Komisja rozważa zatem pomysł zniesienia sztywnych struktur budżetowych. Inwestycje w odpowiednich miejscach, zamiast rutynowych subsydiów, to sposób, w jaki Komisja chce przygotować UE na przyszłość. W niektórych przypadkach kraje powinny zatem móc samodzielnie decydować, jak chcą wydawać pieniądze na rozwój regionalny i rolniczy.
Zaniepokoiło to jednak tych, którzy wcześniej skorzystali z hojnego strumienia pieniędzy. Są to przede wszystkim rolnicy. Oni i ich najważniejszy sojusznik polityczny, Chrześcijańsko-Demokratyczna Europejska Partia Ludowa (EPL), w ostatnich tygodniach gwałtownie protestowali przeciwko zmianom w budżecie rolnym. Rolnicy demonstrowali również w środę w brukselskiej Dzielnicy Europejskiej.
UE ma problem z długiem„Nie ma jasności co do oczekiwań państw członkowskich wobec budżetu UE” – mówi Jens Geier , rzecznik ds. polityki budżetowej w europejskiej SPD. To jednak tylko jeden problem. Równie pilne jest pytanie, jak państwa członkowskie mogą zapobiec popadnięciu UE w spiralę zadłużenia, podobną do ich własnych.
Unia praktycznie nie ma własnych dochodów podatkowych; jej głównym źródłem finansowania są składki państw członkowskich, które pokrywają około 70% jej budżetu. Niemniej jednak niektóre państwa naciskają na UE, aby przejęła za nie coraz więcej zadań. Na przykład, powinna pozyskiwać kapitał, który mógłby zostać przeznaczony na obronność.

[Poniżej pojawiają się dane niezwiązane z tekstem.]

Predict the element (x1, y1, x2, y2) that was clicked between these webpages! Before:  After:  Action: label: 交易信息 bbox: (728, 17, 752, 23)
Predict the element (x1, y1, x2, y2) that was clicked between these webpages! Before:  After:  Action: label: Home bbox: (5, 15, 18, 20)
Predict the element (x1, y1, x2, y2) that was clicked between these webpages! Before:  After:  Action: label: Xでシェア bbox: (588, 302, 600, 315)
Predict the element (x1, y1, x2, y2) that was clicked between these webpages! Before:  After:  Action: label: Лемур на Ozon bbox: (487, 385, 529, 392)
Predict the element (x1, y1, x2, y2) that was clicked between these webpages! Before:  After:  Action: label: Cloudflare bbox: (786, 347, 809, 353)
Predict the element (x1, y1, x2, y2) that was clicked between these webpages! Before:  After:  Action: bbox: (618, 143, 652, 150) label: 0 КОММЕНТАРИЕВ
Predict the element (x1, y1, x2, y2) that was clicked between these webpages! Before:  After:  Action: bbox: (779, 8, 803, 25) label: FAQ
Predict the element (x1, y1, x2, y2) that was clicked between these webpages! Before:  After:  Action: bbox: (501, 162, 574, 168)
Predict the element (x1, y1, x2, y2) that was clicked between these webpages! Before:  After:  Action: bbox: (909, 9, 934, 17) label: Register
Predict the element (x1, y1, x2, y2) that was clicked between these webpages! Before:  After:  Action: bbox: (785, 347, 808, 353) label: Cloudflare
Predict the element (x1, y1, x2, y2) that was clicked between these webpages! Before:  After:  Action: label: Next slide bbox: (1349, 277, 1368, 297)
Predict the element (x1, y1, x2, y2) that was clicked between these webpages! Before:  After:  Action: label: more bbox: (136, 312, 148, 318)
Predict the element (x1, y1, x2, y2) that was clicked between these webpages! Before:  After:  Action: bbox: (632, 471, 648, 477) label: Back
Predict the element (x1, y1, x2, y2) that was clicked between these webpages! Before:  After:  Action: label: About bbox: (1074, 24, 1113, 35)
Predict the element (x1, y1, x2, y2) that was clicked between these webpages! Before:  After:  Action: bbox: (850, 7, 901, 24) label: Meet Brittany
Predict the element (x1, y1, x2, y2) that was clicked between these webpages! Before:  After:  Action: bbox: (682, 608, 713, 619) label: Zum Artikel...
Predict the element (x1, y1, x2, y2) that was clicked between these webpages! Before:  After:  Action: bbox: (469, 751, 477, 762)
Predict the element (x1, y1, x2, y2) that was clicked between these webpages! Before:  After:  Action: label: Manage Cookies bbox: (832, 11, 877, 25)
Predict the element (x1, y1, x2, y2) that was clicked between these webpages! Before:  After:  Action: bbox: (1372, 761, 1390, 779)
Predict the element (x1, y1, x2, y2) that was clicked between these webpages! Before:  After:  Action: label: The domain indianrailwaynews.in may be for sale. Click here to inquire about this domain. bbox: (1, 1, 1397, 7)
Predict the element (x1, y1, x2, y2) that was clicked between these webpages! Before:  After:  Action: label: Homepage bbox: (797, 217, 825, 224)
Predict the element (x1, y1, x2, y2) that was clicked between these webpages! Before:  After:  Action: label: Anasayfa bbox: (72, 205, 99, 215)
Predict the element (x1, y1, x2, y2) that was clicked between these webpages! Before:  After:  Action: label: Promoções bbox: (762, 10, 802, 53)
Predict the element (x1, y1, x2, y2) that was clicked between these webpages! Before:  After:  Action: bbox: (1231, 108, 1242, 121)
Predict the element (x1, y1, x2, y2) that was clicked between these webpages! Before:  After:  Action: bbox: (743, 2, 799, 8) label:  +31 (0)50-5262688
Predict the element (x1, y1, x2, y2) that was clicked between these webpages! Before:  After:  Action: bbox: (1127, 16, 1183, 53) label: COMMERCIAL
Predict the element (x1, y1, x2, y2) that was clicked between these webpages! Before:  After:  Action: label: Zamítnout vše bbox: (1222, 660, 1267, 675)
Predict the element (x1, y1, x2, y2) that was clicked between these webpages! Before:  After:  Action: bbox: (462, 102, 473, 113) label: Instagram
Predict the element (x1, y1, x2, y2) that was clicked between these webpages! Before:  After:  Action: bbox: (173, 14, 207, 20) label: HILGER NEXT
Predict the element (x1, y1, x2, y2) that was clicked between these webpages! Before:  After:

Konfederacja jako dojna krowa – z perspektywy państw członkowskich, to już raz zadziałało. Kiedy w 2020 roku wybuchła pandemia COVID-19 w Europie, UE po raz pierwszy pożyczyła pieniądze na dużą skalę. Część kapitału rozdziela między państwa członkowskie w formie bezzwrotnej pomocy.
Zachowują się jednak jak kiepscy partnerzy biznesowi. Począwszy od 2028 roku, UE musi spłacać kapitał w ciągu 30 lat, powiększony o odsetki. Aby dokonać tych rocznych płatności w wysokości od 25 do 30 miliardów euro, UE miała otrzymywać nowe dochody od państw członkowskich. Jak dotąd jednak państwa nie dotrzymały obietnicy, przez co UE nie ma pojęcia, jak spłaci obligacje.
Nowy podatek również dla dużych szwajcarskich firm?W związku z tym opracowano własne pomysły na pozyskiwanie funduszy. Jednym z nich jest propozycja, aby wszystkie firmy z przychodami przekraczającymi 50 milionów euro w UE płaciły podatek.
Firmy z krajów trzecich, takich jak Szwajcaria, również odczułyby skutki tej propozycji. Jednak propozycja ta już spotkała się z oporem. „Niemiecki rząd federalny musi zająć jasne stanowisko i lobbować Brukselę przeciwko tym planom” – domagała się Niemiecka Izba Przemysłowo-Handlowa.
W środę po południu nie było jasne, czy propozycja ta zostanie faktycznie zrealizowana.